The demonstrators were later released, an interior ministry spokesman told AFP.
In the evening, some 1,500 protesters gathered at Yerevan's central Liberty Square, where a small group of demonstrators had already been maintaining a vigil, vowing to keep up pressure on the government until their demands are met.
"You are free to gather here.

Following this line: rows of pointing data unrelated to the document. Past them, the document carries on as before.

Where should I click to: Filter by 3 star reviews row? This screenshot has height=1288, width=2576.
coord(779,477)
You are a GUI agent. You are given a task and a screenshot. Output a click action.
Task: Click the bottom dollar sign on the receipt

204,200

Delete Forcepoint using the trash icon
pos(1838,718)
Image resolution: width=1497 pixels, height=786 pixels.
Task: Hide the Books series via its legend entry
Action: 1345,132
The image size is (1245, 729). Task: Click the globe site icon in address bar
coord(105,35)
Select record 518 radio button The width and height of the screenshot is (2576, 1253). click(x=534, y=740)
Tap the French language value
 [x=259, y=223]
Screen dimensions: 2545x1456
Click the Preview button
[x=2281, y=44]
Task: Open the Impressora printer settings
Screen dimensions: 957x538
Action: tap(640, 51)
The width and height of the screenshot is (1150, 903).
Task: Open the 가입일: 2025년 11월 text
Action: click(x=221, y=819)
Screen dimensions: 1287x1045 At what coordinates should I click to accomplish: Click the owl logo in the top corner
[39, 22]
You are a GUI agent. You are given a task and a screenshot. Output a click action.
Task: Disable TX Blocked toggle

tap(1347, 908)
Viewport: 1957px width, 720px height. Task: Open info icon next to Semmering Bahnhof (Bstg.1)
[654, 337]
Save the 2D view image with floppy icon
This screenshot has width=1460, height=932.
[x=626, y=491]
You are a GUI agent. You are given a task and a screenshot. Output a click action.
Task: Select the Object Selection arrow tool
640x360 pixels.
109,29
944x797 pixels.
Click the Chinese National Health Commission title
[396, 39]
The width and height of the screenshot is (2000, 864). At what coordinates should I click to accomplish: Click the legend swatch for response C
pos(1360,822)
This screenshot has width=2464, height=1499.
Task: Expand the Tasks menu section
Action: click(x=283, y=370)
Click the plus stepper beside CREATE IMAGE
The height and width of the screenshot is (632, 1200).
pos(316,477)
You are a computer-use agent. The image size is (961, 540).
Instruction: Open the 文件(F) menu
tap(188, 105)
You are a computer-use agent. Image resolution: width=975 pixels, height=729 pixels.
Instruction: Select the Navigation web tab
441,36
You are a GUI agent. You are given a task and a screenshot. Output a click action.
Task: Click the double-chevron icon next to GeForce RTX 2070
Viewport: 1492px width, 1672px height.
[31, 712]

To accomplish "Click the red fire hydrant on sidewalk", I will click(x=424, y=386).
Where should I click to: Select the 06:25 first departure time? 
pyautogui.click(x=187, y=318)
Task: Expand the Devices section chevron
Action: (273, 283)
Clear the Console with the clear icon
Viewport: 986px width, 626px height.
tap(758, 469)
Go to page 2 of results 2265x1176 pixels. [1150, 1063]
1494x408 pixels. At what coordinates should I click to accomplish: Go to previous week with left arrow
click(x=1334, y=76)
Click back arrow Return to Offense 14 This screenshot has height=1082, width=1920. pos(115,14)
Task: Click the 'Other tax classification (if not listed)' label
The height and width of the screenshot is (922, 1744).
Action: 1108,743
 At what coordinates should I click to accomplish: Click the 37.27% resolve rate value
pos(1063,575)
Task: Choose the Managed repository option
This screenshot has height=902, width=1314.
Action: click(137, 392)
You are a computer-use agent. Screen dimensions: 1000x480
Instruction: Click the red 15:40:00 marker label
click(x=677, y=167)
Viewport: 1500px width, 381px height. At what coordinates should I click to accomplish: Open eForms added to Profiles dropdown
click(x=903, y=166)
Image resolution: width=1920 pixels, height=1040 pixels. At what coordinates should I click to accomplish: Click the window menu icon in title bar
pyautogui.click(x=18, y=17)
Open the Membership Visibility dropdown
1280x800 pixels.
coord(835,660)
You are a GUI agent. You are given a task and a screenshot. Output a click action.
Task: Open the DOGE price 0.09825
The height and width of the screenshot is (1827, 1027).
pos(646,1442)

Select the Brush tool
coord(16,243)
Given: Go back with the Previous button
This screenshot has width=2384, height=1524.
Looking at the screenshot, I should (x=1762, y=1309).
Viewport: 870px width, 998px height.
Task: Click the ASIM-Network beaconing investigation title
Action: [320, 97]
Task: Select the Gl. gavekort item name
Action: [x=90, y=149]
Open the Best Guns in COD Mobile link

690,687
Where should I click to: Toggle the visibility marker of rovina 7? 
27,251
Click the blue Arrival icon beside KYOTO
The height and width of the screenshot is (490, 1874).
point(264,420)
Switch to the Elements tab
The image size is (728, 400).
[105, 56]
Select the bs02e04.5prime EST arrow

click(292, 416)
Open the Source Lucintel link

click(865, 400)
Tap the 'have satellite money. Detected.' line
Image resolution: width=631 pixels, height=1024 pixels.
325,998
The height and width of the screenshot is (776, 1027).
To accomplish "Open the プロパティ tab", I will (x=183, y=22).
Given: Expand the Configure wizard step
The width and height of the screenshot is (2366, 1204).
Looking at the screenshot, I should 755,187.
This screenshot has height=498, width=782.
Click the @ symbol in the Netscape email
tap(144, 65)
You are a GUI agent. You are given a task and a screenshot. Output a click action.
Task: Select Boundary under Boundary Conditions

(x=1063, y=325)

But we warn that we will not allow marches on Yerevan streets," police official Osipyan told the crowd.
'We will not give up'
Protesters in the impoverished former Soviet state have been demonstrating since June 19 to demand a 16-percent hike in electricity tariffs be scrapped.
In an attempt to appease the protesters, President Serzh Sarkisian last month announced that the government would temporarily "bear the burden" of the higher prices.
Sarkisian also said the increase, which had been scheduled to take effect on August 1, would be postponed while the government carried out an audit to assess whether it was really necessary.
But the protesters have dismissed the president's concession as inadequate.
On Monday, they condemned the police tactics and insisted they would continue their campaign.
"The police actions were illegal. We will not give up, our demands remain in force," one of the protesters, David Sanasaryan, told AFP.
At the protest movement's peak, over 10,000 people took to the streets in the biggest anti-government demonstration seen in Armenia in years.
In late June, hundreds of riot police moved in against the demonstrators, using batons and water cannon to quell the protests.
The authorities on Friday launched a criminal investigation into the crackdown, which sparked condemnation from Washington, Brussels and the OSCE, a pan-European rights watchdog.
Armenia's cash-strapped power distribution company, which is owned by the Russian state holding Inter RAO, said the hike was needed due to a sharp devaluation of the national currency, the dram.
Anger has long simmered in Armenia over the government's failure to lift the Caucasus nation of 3.2 million out of poverty and the decision to raise household electricity prices from August proved the final straw.
Armenia, an ally of Moscow, has been hit hard by the economic crisis in Russia brought on by falling oil prices and Western sanctions over Ukraine.
Exports to Russia -- Armenia's foremost trading partner -- have fallen, as have remittances from Armenians working there, an important source of income for many families.
In January, Armenia joined the Russian-led Eurasian Economic Union, a free trade bloc that also includes Kazakhstan and Belarus, further increasing Yerevan's dependence on its former imperial master.